Regarding Luke Melas EfficientNets, I was comparing it with the paper and it seems to me that either I am missing something (apologies in advance) or the parameters he is using are not the same. This is his code which you will find in utils.py:

def efficientnet_params(model_name):
""" Map EfficientNet model name to parameter coefficients. """
params_dict = {
    # Coefficients:   width,depth,res,dropout
    'efficientnet-b0': (1.0, 1.0, 224, 0.2),
    'efficientnet-b1': (1.0, 1.1, 240, 0.2),
    'efficientnet-b2': (1.1, 1.2, 260, 0.3),
    'efficientnet-b3': (1.2, 1.4, 300, 0.3),
    'efficientnet-b4': (1.4, 1.8, 380, 0.4),
    'efficientnet-b5': (1.6, 2.2, 456, 0.4),
    'efficientnet-b6': (1.8, 2.6, 528, 0.5),
    'efficientnet-b7': (2.0, 3.1, 600, 0.5),
}
return params_dict[model_name]

Now, when I go to the original paper, the authors say the following:

image

the equation to which they refer is the one:

image

So basically if for instance alpha = 1.2 and depth = alpha ** phi, how do I get to Luke Melas table? I did not find a way to understand the numbers of his scaling. Did somebody review it?

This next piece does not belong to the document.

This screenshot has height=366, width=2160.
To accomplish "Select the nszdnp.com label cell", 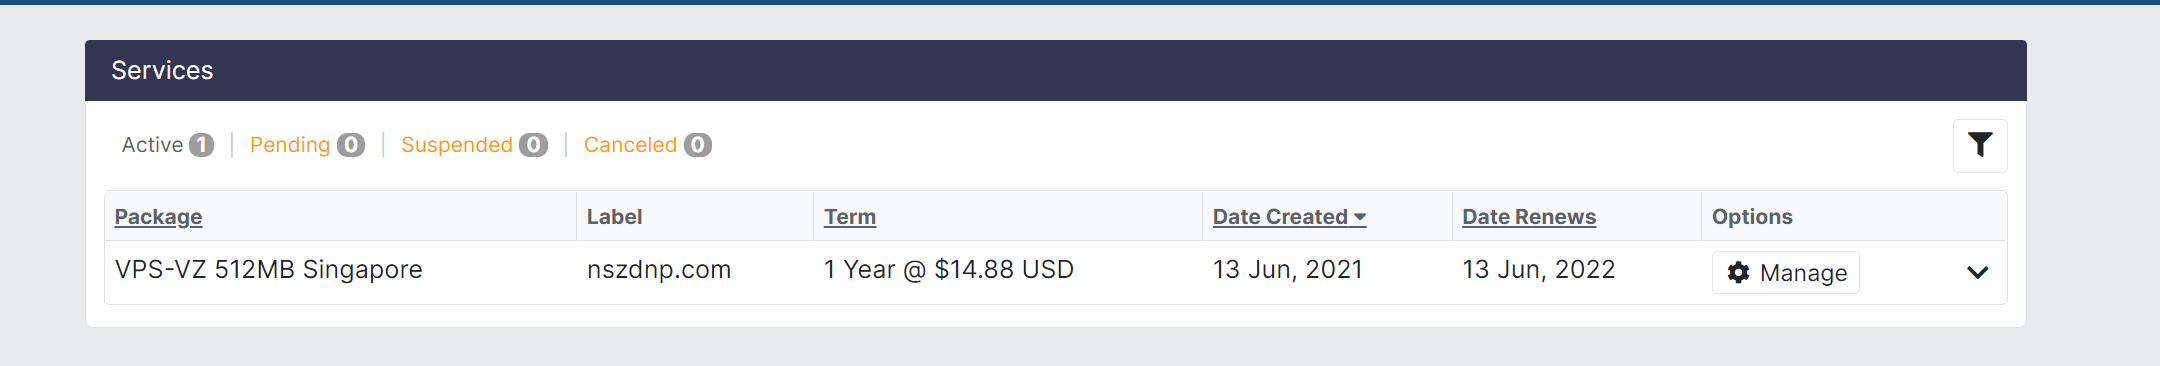I will (x=659, y=270).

There is one sentence of the paper that confuses me though

we first fix phi=1 (…). We find best values for efficientNetB0 are alpha = 1.2, beta = 1.1, gamma = 1.15."

If I interpret this sentence correctly, w=1.0 d=1.0 and r=224 would correspond to EfficientNetB0 and these new parameters are for phi = 1, hence EfficientNetB1… again, different in Lukas table.

1 Like

I think people interested in Efficientnet or Imagenet SOTA might be interested in this new paper:

6 Likes

@mgloria it might be worth raising an issue on the github project page to ask that question. Let us know what you find!